I made similar points in a Public Eye article last year:
"About 14 percent of the electorate in 2000 identified itself as part of the “Christian Right,” with 79 percent of this sector voting for George W. Bush.[2] But contrary to the impression fostered by the direct-mail rhetoric of many liberal groups, not all Evangelicals are part of the Christian Right, and some Evangelicals are actually politically liberal or progressive. Black Evangelicals, for example, overwhelmingly vote Democratic, but they are conservative on some social issues: tending to favor a social safety net for the poor and unemployed, but believing homosexuals are sinful."
-----Original Message-----
From: ira glazer [mailto:ira at yanua.com]

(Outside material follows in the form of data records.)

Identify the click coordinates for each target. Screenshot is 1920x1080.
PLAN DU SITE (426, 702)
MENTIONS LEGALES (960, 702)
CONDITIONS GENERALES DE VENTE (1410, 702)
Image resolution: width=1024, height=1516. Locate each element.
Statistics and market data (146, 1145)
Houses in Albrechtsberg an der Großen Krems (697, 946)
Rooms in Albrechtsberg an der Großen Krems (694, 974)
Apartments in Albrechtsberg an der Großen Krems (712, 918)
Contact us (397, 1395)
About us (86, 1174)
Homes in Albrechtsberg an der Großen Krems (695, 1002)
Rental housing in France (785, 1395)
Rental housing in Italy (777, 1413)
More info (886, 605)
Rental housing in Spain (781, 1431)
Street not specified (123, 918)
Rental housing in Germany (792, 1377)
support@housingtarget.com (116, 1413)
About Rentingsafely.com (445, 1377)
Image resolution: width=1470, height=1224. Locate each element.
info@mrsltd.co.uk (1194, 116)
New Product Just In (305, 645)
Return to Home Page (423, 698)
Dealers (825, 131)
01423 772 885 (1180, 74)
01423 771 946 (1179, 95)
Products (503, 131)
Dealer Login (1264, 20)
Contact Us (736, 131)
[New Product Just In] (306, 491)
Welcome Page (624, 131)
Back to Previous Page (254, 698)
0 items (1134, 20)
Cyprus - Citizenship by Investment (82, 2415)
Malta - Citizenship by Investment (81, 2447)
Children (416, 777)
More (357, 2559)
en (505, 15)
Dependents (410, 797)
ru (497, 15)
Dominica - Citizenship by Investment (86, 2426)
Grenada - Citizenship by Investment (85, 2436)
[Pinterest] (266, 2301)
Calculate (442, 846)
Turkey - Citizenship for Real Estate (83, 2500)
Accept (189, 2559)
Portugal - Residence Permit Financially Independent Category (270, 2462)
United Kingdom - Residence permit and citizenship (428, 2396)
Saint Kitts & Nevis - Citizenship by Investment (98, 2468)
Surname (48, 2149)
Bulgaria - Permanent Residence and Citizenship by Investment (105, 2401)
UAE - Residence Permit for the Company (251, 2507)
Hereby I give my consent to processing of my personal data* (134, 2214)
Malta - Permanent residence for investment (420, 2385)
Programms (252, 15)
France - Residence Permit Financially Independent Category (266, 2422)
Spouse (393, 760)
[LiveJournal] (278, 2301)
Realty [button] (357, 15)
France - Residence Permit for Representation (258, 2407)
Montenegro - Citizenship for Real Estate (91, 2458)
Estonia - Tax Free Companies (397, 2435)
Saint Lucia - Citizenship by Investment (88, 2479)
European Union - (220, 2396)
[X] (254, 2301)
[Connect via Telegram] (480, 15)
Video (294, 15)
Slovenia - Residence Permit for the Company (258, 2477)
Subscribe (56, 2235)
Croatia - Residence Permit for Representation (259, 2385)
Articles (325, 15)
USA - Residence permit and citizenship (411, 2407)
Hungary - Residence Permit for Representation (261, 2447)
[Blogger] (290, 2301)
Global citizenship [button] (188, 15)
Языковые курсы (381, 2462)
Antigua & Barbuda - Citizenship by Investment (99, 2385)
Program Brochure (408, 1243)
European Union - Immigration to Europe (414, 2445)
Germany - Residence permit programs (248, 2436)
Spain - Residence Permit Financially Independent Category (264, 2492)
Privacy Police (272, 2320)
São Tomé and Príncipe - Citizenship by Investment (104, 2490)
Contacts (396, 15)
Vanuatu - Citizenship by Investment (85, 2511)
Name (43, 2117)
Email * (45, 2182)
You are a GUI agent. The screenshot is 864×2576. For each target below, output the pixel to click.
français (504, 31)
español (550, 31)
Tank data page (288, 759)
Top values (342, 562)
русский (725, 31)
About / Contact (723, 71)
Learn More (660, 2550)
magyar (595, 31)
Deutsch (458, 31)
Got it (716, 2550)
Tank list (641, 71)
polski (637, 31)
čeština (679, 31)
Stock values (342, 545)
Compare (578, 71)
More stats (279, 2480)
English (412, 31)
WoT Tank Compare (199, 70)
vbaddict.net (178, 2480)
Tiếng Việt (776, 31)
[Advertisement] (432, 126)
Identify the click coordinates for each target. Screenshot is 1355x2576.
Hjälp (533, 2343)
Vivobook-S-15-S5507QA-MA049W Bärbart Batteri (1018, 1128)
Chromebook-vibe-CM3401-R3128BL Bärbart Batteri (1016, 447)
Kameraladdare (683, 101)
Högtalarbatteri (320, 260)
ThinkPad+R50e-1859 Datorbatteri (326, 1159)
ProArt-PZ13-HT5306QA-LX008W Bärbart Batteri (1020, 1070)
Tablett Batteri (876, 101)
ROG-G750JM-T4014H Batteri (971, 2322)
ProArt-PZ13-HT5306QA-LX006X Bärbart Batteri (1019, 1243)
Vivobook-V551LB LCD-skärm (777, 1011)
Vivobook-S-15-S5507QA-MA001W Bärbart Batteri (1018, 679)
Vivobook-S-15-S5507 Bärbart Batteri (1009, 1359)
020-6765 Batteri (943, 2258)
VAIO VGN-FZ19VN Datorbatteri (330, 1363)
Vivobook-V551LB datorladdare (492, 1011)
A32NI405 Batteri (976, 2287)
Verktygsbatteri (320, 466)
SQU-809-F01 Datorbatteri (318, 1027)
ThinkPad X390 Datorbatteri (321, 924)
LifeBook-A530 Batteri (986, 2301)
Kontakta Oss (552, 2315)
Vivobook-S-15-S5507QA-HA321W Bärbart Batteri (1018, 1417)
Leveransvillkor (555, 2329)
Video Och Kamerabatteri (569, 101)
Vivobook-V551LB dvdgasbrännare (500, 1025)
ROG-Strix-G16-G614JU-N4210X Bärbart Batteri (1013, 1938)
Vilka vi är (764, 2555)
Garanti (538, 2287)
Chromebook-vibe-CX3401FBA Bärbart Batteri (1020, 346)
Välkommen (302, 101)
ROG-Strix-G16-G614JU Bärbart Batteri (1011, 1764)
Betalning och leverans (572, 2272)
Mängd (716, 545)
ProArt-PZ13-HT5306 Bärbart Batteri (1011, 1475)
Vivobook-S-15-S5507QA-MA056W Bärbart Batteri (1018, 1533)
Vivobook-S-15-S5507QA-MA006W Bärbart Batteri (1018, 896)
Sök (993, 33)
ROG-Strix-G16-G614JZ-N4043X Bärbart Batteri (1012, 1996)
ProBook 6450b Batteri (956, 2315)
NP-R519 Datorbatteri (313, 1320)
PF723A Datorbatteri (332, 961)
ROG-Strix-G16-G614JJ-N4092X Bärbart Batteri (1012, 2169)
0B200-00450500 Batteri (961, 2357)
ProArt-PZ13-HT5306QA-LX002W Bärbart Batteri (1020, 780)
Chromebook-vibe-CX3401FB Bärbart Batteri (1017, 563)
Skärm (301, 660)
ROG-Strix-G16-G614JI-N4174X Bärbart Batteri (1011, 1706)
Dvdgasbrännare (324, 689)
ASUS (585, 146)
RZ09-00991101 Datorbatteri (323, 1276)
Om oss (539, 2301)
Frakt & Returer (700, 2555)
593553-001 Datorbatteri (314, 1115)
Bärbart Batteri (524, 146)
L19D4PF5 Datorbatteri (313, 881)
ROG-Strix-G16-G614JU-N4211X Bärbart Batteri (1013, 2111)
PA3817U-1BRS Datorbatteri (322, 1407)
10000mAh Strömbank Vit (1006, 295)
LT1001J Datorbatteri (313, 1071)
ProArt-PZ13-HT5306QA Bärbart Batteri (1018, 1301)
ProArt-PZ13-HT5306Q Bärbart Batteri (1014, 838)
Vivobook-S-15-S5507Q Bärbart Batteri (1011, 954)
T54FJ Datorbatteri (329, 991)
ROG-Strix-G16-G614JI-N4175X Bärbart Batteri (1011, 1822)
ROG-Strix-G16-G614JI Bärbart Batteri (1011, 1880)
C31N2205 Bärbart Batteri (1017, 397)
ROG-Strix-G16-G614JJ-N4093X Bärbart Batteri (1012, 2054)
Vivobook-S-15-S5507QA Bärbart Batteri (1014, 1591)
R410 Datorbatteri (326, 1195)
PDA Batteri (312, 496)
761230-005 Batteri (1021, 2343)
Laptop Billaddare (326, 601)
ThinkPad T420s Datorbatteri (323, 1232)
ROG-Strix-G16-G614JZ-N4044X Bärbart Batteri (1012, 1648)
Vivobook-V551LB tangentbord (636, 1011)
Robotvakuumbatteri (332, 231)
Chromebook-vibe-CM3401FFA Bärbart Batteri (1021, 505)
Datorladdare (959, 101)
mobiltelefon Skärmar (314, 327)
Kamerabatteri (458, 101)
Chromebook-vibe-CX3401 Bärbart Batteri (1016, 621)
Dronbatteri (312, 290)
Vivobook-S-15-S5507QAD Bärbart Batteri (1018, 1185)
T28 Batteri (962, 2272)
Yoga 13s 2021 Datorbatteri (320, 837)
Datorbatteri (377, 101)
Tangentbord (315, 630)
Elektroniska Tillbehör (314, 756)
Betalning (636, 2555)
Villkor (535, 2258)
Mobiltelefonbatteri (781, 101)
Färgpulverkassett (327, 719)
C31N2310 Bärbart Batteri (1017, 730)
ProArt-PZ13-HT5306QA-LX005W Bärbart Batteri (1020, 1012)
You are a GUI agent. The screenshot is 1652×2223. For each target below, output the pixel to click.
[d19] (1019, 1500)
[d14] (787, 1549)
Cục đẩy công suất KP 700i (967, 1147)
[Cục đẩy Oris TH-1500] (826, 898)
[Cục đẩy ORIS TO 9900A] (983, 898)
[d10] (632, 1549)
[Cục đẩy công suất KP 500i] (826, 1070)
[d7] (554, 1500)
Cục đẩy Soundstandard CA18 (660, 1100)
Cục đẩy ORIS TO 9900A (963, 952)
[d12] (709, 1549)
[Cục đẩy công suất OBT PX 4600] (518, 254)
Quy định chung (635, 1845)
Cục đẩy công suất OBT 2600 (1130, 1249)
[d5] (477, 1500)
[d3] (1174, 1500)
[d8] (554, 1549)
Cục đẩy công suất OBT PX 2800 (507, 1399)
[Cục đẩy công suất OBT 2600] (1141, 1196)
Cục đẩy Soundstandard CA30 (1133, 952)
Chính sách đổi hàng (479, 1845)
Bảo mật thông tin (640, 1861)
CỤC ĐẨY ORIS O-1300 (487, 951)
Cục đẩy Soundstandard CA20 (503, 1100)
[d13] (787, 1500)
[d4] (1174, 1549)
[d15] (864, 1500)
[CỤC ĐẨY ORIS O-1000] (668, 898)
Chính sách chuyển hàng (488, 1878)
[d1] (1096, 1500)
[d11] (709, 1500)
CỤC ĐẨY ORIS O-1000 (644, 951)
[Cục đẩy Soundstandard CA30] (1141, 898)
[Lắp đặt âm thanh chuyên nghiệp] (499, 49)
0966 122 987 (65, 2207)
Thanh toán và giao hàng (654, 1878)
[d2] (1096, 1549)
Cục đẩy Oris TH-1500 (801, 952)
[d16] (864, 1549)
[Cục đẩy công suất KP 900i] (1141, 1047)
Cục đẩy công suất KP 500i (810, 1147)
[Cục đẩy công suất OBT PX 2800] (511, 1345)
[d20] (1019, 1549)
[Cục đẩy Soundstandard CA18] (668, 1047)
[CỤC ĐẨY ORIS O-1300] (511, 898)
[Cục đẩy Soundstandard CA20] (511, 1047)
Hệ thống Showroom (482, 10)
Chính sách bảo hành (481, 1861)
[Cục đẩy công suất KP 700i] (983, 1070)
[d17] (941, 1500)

Sent: Sat 9/4/2004 1:58 PM
Cc:
Subject: [lbo-talk] A Hidden Swing Vote: Evangelicals
http://www.nytimes.com/2004/09/04/opinion/04greeley.html
OP-ED CONTRIBUTOR
A Hidden Swing Vote: Evangelicals
By MICHAEL HOUT and ANDREW M. GREELEY
Published: September 4, 2004
The press has made a big issue of how President Bush and Senator John
Kerry are both trying to woo voters from groups that usually support the
other side, be they military veterans, Hispanics or Jews. Yet one group
that receives almost no attention is Christian evangelicals. We are
repeatedly told they form the president's unshakeable electoral base.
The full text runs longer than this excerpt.